Zudem fand Walter heraus, dass die Balken in der Nähe der Deckenlampen von Schimmel befallen sind. Unter anderem vom „hochaggressiven, holzzerstörenden“ Blättling. Das gefährliche: Die Schädigung sei von außen „nicht sofort zu sehen.“ In seinem Gutachten stützt sich Walter auf Laboruntersuchungen der Universität Wuppertal, die den Blättling in mindestens fünf Proben nachwies.
Zehn Jahre Alpincenter
Das Ganze ist brisant: Vor fünf Jahren verursachte ein gammeliges Holzdach ein Unglück in Bad Reichenhall. Dort starben 15 Menschen, als eine Eissporthalle unter einer Schneedecke einstürzte.

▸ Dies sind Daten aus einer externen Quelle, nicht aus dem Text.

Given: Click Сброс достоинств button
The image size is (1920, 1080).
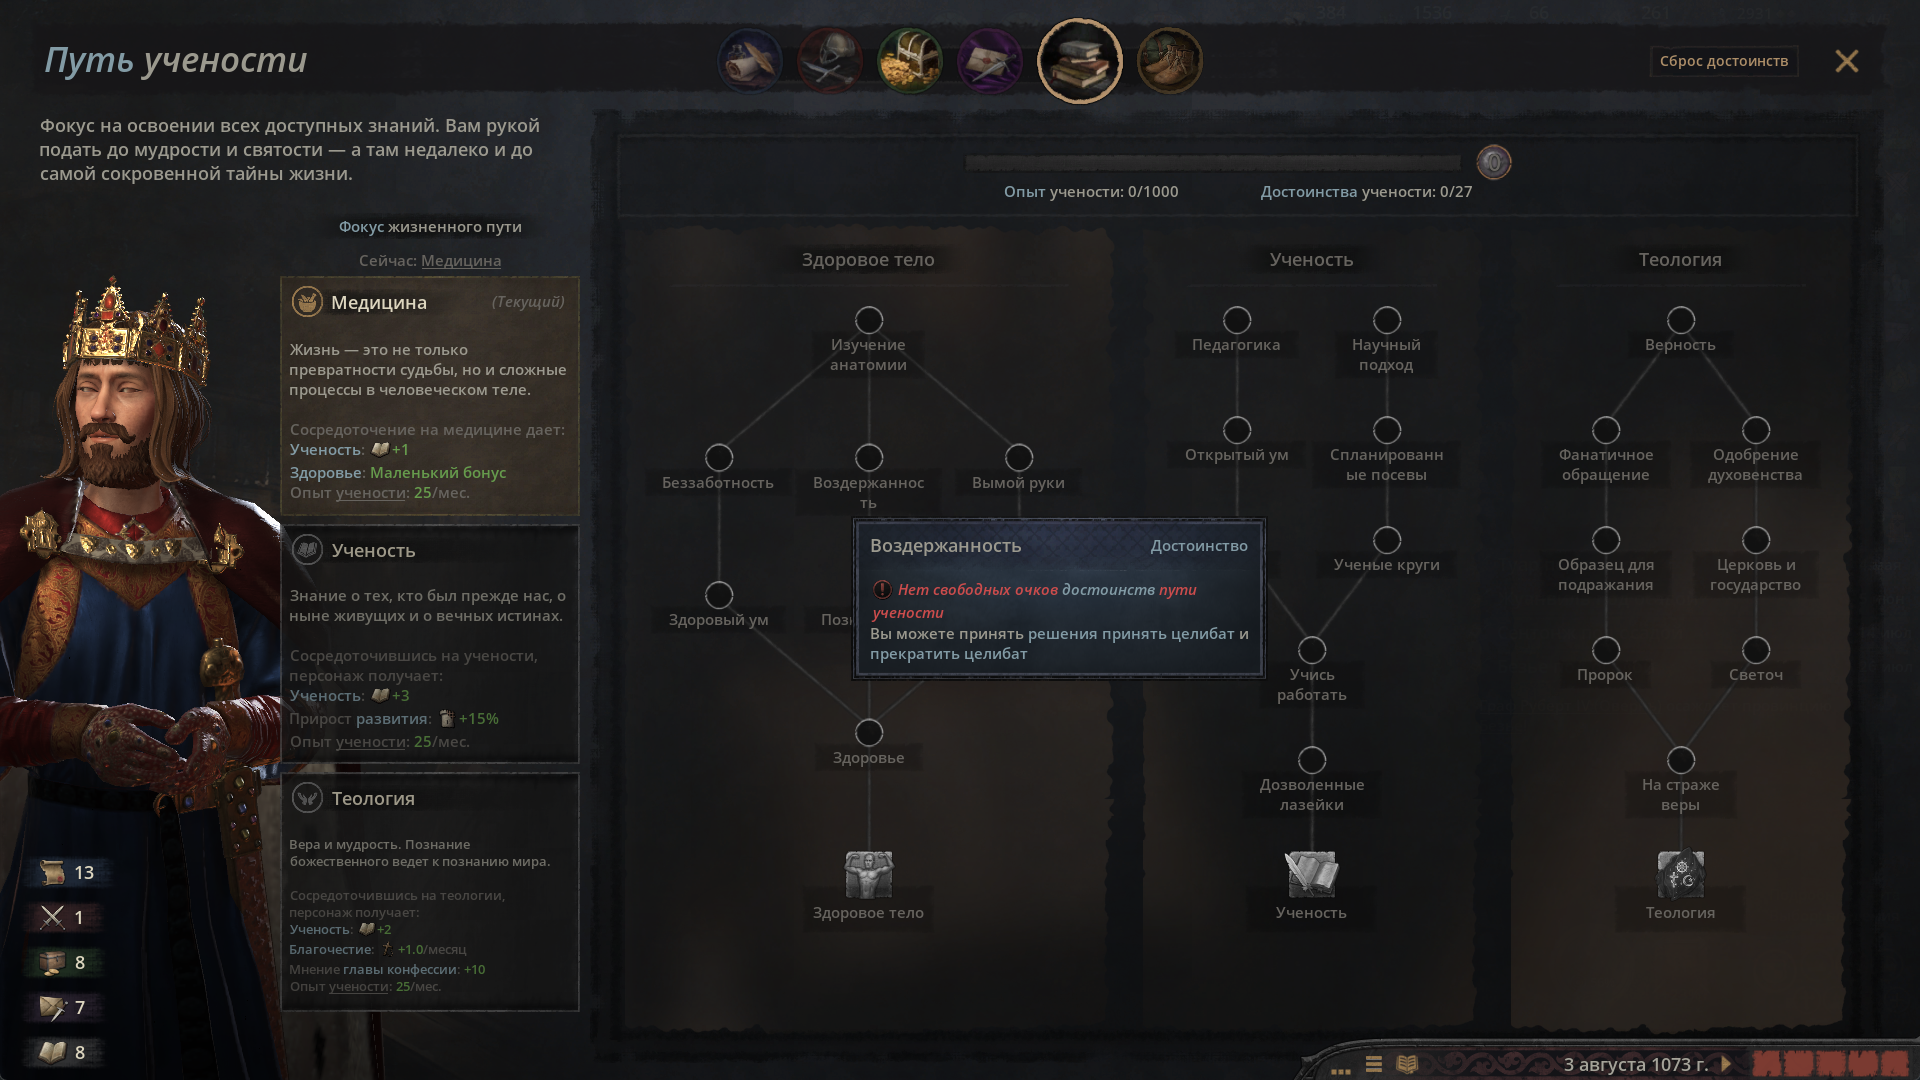Looking at the screenshot, I should pyautogui.click(x=1724, y=61).
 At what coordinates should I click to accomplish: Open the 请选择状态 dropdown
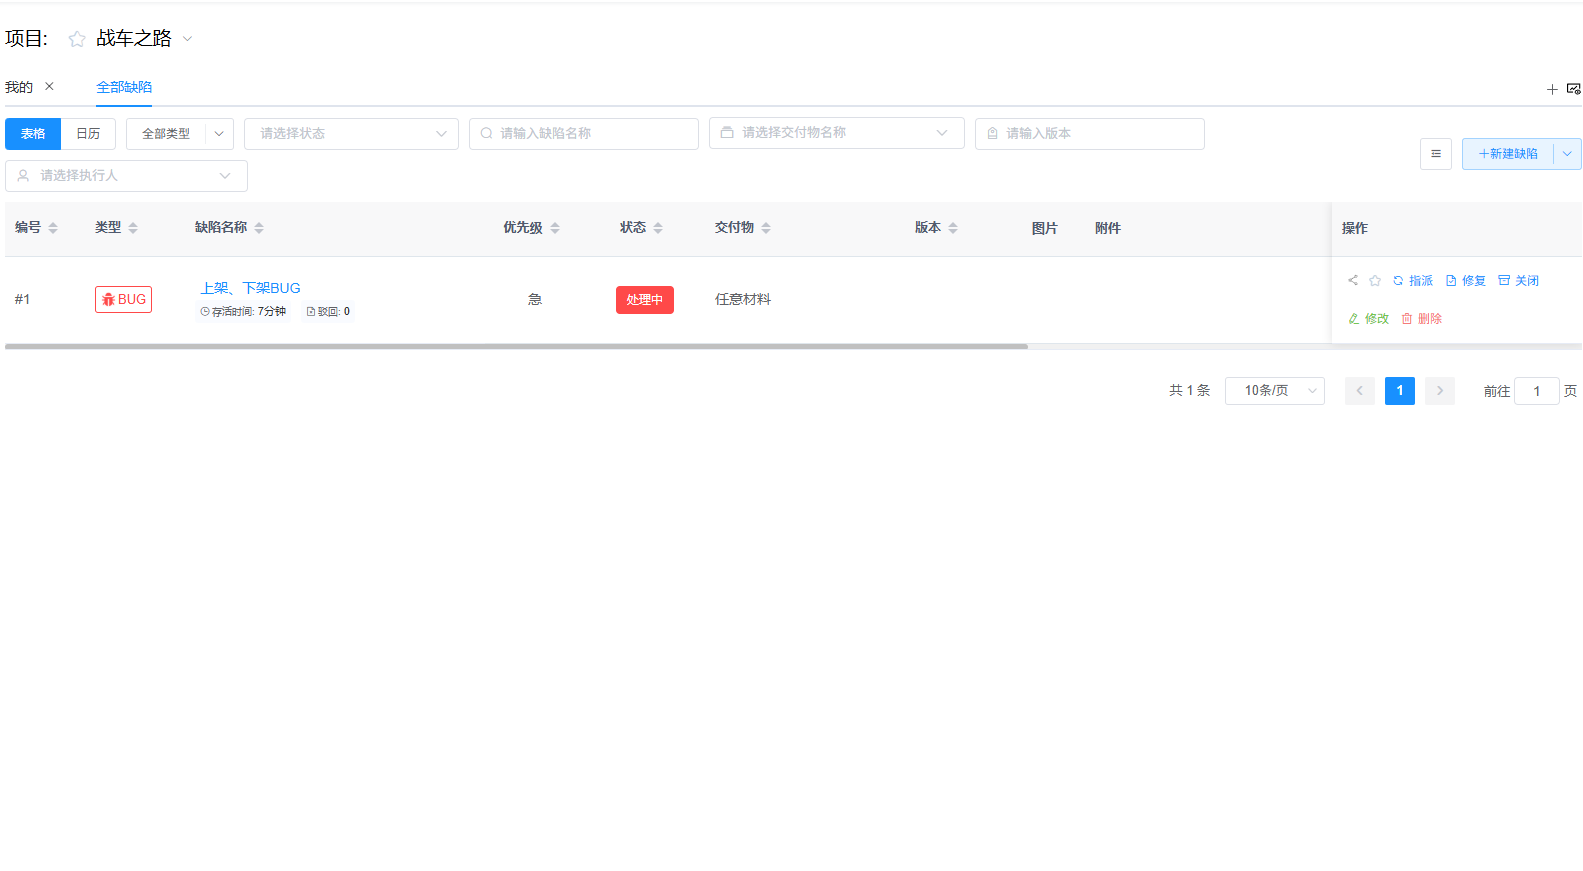pos(350,134)
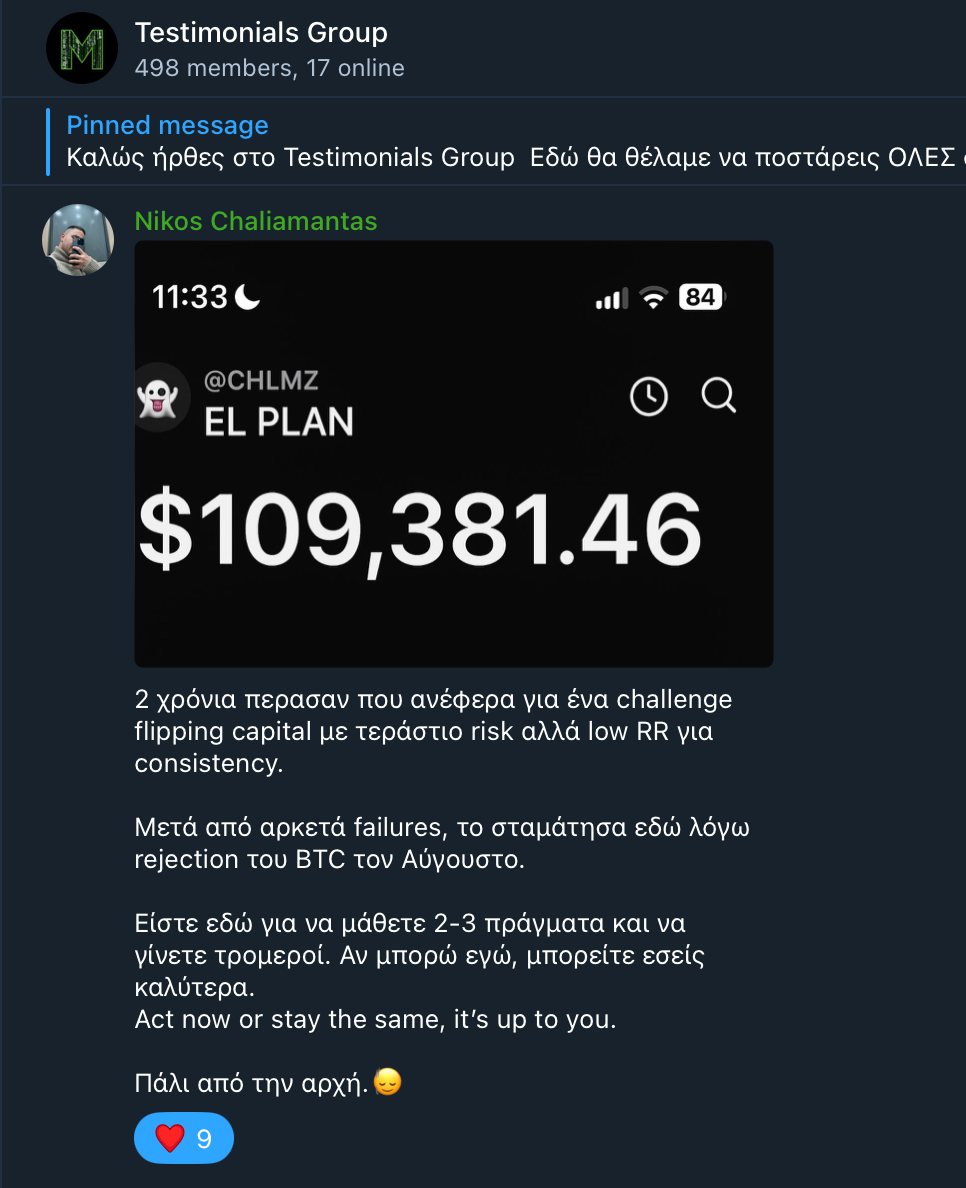Click the @CHLMZ handle in the image
Viewport: 966px width, 1188px height.
(261, 380)
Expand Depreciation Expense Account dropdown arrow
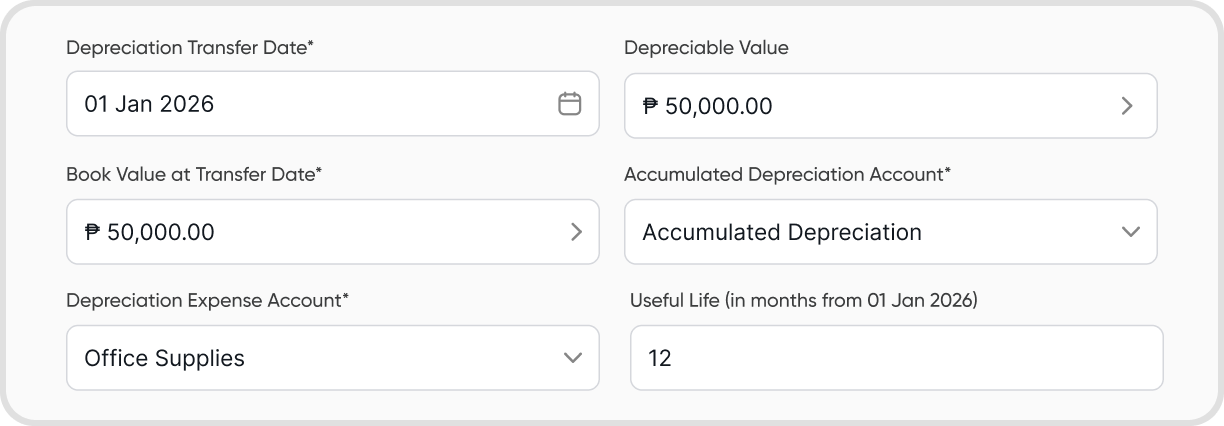The height and width of the screenshot is (426, 1224). click(572, 358)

Das Landgericht schickte das Gutachten nach Bottrop. Dort verließen sich die Beamten allerdings nicht auf den Gerichtsgutachter, sondern auf ein Gegengutachten der Skihallen-Betreiber. In diesem Papier hieß es, der Gegengutachter habe bei einem Ortstermin zwar mit dem bloßen Auge Schimmel gesehen, aber keinen gefährlichen Blättling. Es gebe also kein Problem. Die Träger seien nicht beschädigt. Das Bauamt akzeptierte das Betreibergutachten und verlangte, die klimatischen Bedingungen in der Halle so zu verbessern, dass Schimmel nicht weiter wachsen kann. Nach Ansicht der Betreiber wurden die klimatischen Bedingungen bereits ausreichend verbessert. Es bestehe also keine Gefahr.
Die Träger der Halle stehen gefährlich schief
Doch es gibt noch ein Problem. Schon 2009 stellten Gutachter fest, dass sich die Stützen der Skihalle „seit Jahren“ verschieben. Die Ursache dafür seien Erdarbeiten rund um die Piste. Die ganze Halde sei ins Rutschen gekommen.
Bis jetzt haben sich die Stützen der Halle um 19,7 Zentimeter nach außen verschoben. In einem Bericht des Statikbüros Heimann & Rose heißt es, eine Verschiebung sei bis maximal 20 Zentimeter hinnehmbar – wenn sich die Deckenlast nicht verändere.
Die Stadt Bottrop verlangt nun, dass die Betreiber das Abkippen der Halle schnell stoppen, sonst werde die weltgrößte Schneehalle dicht gemacht. Die Betreiber versprachen gestern alle Auflagen einzuhalten und die Skihalle so weit zu ertüchtigen, dass die Stützen sich bis zu 25 Zentimeter schief stellen können. Die Stadt Bottrop akzeptierte das.
Doch reicht das wirklich? In diesem Sommer wurde auf dem Dach der Skihalle eine Solaranlage in Betrieb genommen. Das ist neues Gewicht. Die Statik von Heimann & Rose gilt nicht mehr. Was passiert mit dem durch Schimmelpilze, Feuchtigkeit und Erdbewegungen geschwächten Dach, wenn die Solaranlage drauf ist und noch mal so viel Schnee wie im vergangenen Winter fällt? Die Statiker haben gewarnt, das Dach könne nicht mehr so viel Schnee tragen, wie ursprünglich gedacht. Die Stadt sagt, es gebe neue Berechnungen. Die Betreiber sagen, die Solaranlage könne bei Bedarf automatisch geräumt werden. Es gebe keine Gefahr.